> Task to carry out
All lines from the one bearing "Screen dimensions: 214x133" through the end of the data below must be printed exactly as they stand, with pictures removed.

BEGIN Data shown

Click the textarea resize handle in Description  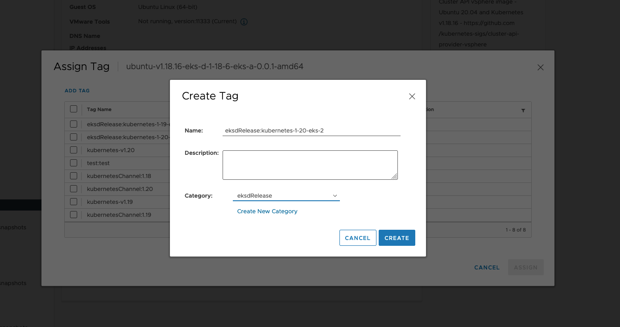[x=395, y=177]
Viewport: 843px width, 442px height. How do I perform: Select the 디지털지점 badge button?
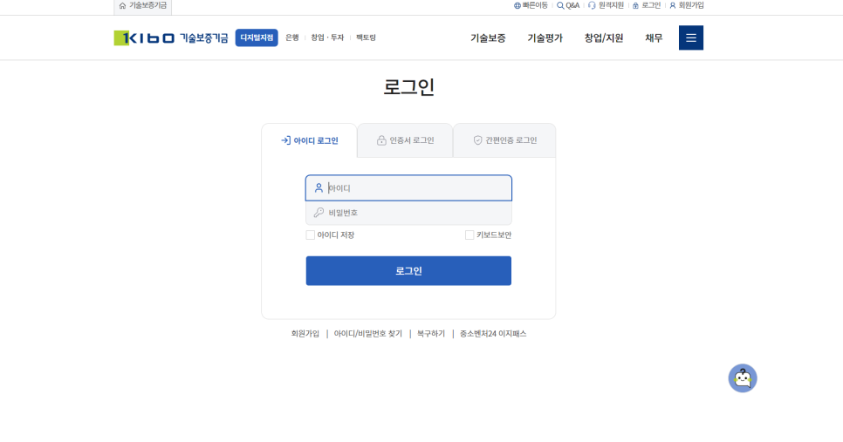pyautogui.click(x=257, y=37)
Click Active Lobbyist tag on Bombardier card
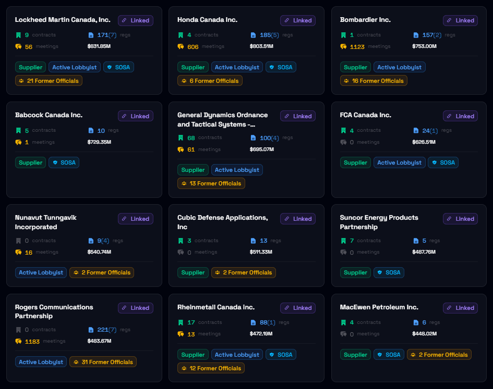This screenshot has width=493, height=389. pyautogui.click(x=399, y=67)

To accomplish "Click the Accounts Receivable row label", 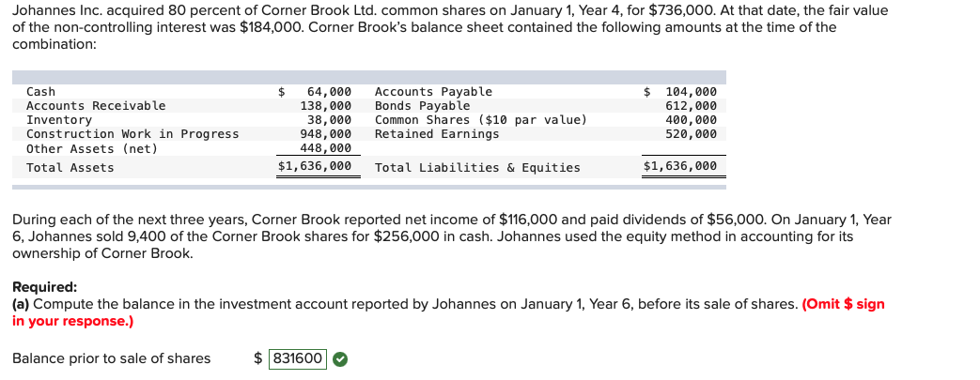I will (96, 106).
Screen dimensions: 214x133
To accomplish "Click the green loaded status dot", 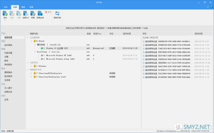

END Data shown

> Solution to this task
Screen dimensions: 214x133
To accomplish "Click the green loaded status dot", 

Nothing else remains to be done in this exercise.